Estratto della pagina ::
>>>
Qui non mi trovate,
io qui non ci sono.
Sto nella stanza accanto
dove non c'è nessuno.

29.3.09

GRAN TORINO


USA 2008

Regia Clint Eastwood

con Clint Eastwood






Clint Eastwood erige con questo film un monumento a se stesso, brillando ancora una volta più come attore che come regista. Pur vantando la dignità di un buon film di mestiere, può non riuscire a toccare pienamente le corde nel profondo, malgrado la tragicità dei contenuti.
Sì, perché il vecchio Walt Kovalski ormai è proprio incazzato con tutti o, per dirla con mezzi termini, non sopporta più nessuno.
Vive nel tradizionale Middle East dove la mentalità è dura a cambiare e perbenismo e intransigenza sono ancora l’anima di quella cultura che fatica a scrollarsi di dosso il proprio provincialismo. E’ stato un eroe di guerra, un cittadino esemplare, marito, padre e nonno, ma a vedere come va oggi il mondo, niente di strano che ci trovi qualcosa da ridire.
Anzi, lui per dire non dice niente: si limita a grugnire disgustato, volta le spalle e sbatte la porta in faccia a tutti. Se ne infischia se è suo figlio o suo nipote, il parroco o il ragazzino della porta accanto; chi gli fa girare le scatole lui lo tratta allo stesso modo: malissimo.
C’è da capirlo, è appena rimasto vedovo, la sua famiglia lo delude, i costumi e i consumi lo infastidiscono, le novità infestano la sua vita come la gramigna il suo prato se non si dedicasse a tosare l’erba con scrupolosa maniacalità, non senza indignarsi per lo stato di degrado a cui è invece abbandonato il giardino dei vicini, una famiglia di emigrati coreani, Musi Gialli, come li chiama lui, rispolverando i suoi ricordi di veterano.
<<<
Righe di dati ::
>>>
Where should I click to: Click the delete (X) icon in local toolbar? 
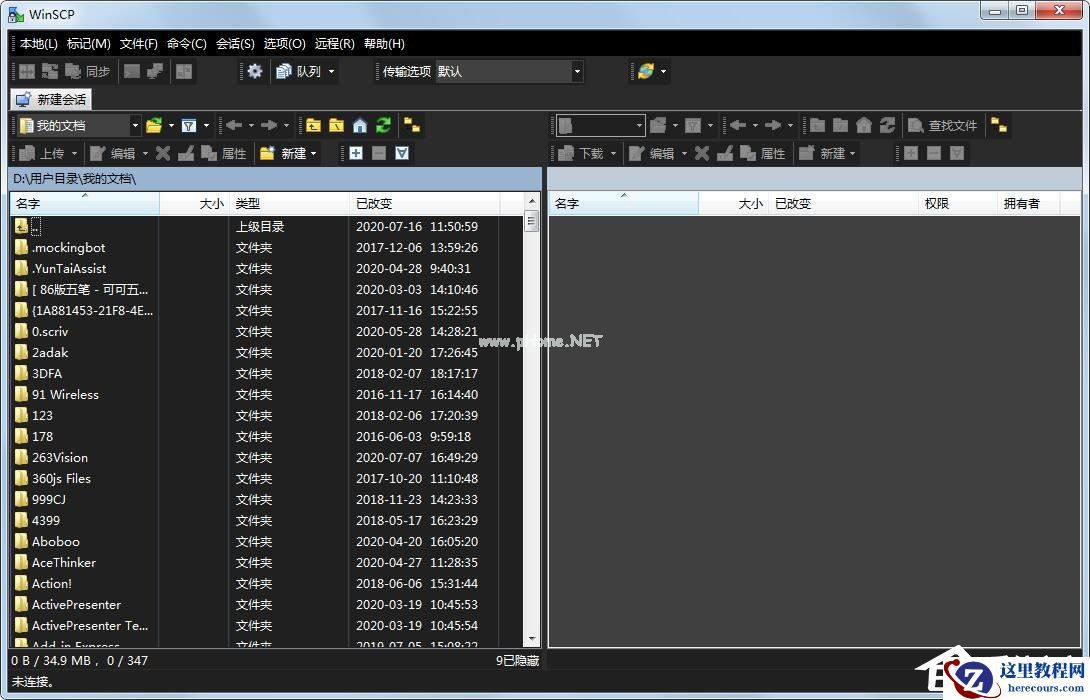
<<<
>>>
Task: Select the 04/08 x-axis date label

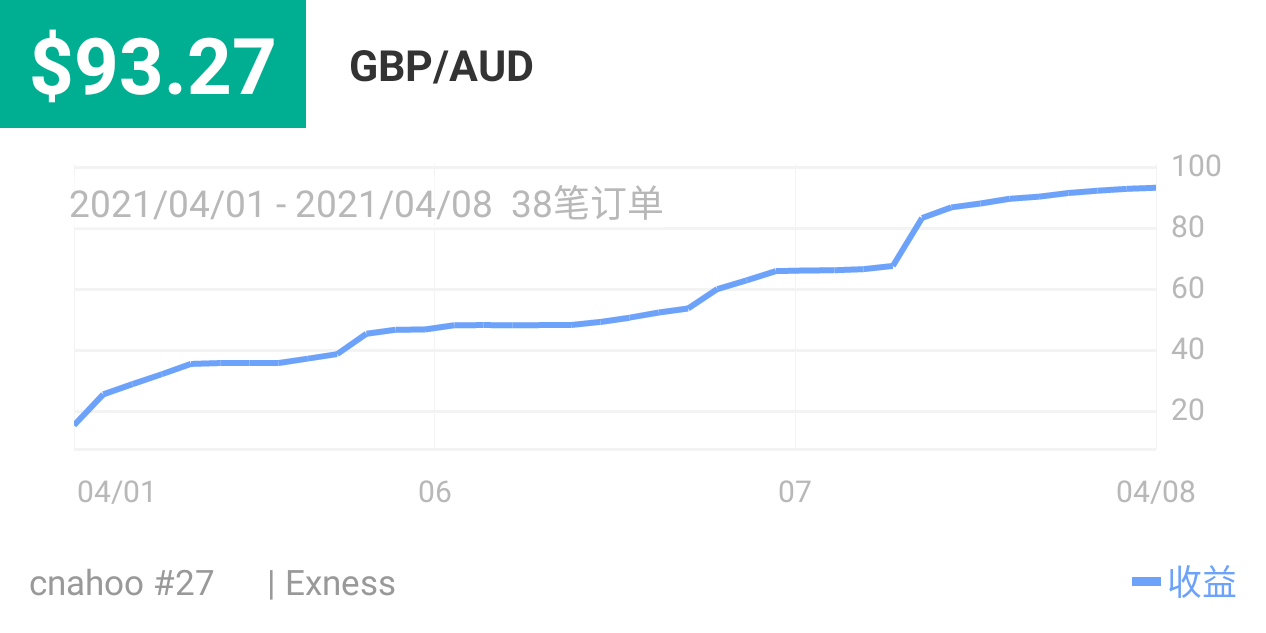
<<<
Compiti da svolgere ::
A. Secondo la recensione di Gran Torino, da quale paese provengono gli emigrati che abitano accanto a Walt Kovalski?
B. Prosegui la recensione di Gran Torino dal punto in cui si ferma il testo.

Risposte ai compiti ::
A. Sono una famiglia di emigrati coreani.

B.
E s’indigna per le continue incursioni del pastore che ha giurato alla sua defunta moglie di prendersi cura della sua anima o per le visite dei figli che vorrebbero invece prendersi cura del suo corpo convincendolo attraverso l’esibizione di depliant e brochure delle insospettabili attrattive di un certo ricovero per anziani.
Ma dopo aver mandato al diavolo tutti, il povero Walt sa bene come farsi rispettare, soprattutto quando può riesumare qualche residuato bellico dal suo arsenale privato per difendere dai bulli di quartiere una piccola dagli occhi a mandorla o per sistemare la gang di ladruncoli che cercano di fregargli la strepitosa Ford del ’72 messa insieme pezzo dopo pezzo nei cinquant’anni di dura manodopera alle industrie di Detroit, un gioiellino che tutti ammirano e invidiano.
I fattacci di quartiere sono occasioni d’oro per il vecchio Walter che non aspetta altro che una buona scusa per sfoderare i suoi dannati cannoni fra un sorso di birra fresca e una grattata al fedele labrador, rimasto ormai suo unico interlocutore vivente.
Walt si sente rinascere a giocare il ruolo di santo protettore, giustiziere e padre putativo dei ragazzini confinanti. Gli indesiderati vicini gli dimostreranno con la loro gratitudine un calore umano che egli non ha mai sperimentato neppure in famiglia.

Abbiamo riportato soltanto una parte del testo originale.